[Interface element records]
_ _ _ _ _
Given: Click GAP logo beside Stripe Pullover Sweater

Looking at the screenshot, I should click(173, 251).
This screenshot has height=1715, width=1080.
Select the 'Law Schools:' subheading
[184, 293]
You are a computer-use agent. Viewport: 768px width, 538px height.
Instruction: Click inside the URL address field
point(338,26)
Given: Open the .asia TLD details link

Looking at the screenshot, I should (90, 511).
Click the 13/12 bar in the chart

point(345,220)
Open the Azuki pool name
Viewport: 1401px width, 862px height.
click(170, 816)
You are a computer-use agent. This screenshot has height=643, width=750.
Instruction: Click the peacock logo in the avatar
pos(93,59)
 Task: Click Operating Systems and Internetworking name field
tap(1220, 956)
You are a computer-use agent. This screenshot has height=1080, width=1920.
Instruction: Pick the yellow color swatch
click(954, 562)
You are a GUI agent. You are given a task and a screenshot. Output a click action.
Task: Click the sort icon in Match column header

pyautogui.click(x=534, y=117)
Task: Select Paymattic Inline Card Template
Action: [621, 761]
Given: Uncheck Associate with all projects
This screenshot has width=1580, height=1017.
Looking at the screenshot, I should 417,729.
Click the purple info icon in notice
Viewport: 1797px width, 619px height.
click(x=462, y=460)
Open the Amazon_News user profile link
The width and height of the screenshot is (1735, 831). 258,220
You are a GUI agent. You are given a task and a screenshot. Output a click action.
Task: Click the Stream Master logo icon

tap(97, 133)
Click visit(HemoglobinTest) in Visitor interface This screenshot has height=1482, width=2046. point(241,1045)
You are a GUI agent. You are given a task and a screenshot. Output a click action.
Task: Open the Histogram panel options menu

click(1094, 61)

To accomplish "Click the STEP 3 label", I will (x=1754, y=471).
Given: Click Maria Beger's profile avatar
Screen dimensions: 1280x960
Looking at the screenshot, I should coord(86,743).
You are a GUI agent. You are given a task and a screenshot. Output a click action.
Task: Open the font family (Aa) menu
_ _ _ _ _
WHAT IS ASKED:
Set out all of the material above as a numbered list, one line per item, with the blank lines left out.

PROBLEM SOLUTION:
1. Given: Click GAP logo beside Stripe Pullover Sweater
2. Looking at the screenshot, I should click(173, 251).
3. This screenshot has height=1715, width=1080.
4. Select the 'Law Schools:' subheading
5. [184, 293]
6. You are a computer-use agent. Viewport: 768px width, 538px height.
7. Instruction: Click inside the URL address field
8. point(338,26)
9. Given: Open the .asia TLD details link
10. Looking at the screenshot, I should (90, 511).
11. Click the 13/12 bar in the chart
12. point(345,220)
13. Open the Azuki pool name
14. Viewport: 1401px width, 862px height.
15. click(170, 816)
16. You are a computer-use agent. This screenshot has height=643, width=750.
17. Instruction: Click the peacock logo in the avatar
18. pos(93,59)
19.  Task: Click Operating Systems and Internetworking name field
20. tap(1220, 956)
21. You are a computer-use agent. This screenshot has height=1080, width=1920.
22. Instruction: Pick the yellow color swatch
23. click(954, 562)
24. You are a GUI agent. You are given a task and a screenshot. Output a click action.
25. Task: Click the sort icon in Match column header
26. pyautogui.click(x=534, y=117)
27. Task: Select Paymattic Inline Card Template
28. Action: [621, 761]
29. Given: Uncheck Associate with all projects
30. This screenshot has width=1580, height=1017.
31. Looking at the screenshot, I should 417,729.
32. Click the purple info icon in notice
33. Viewport: 1797px width, 619px height.
34. click(x=462, y=460)
35. Open the Amazon_News user profile link
36. The width and height of the screenshot is (1735, 831). 258,220
37. You are a GUI agent. You are given a task and a screenshot. Output a click action.
38. Task: Click the Stream Master logo icon
39. tap(97, 133)
40. Click visit(HemoglobinTest) in Visitor interface This screenshot has height=1482, width=2046. point(241,1045)
41. You are a GUI agent. You are given a task and a screenshot. Output a click action.
42. Task: Open the Histogram panel options menu
43. click(1094, 61)
44. To accomplish "Click the STEP 3 label", I will (x=1754, y=471).
45. Given: Click Maria Beger's profile avatar
46. Screen dimensions: 1280x960
47. Looking at the screenshot, I should coord(86,743).
48. You are a GUI agent. You are given a task and a screenshot. Output a click action.
49. Task: Open the font family (Aa) menu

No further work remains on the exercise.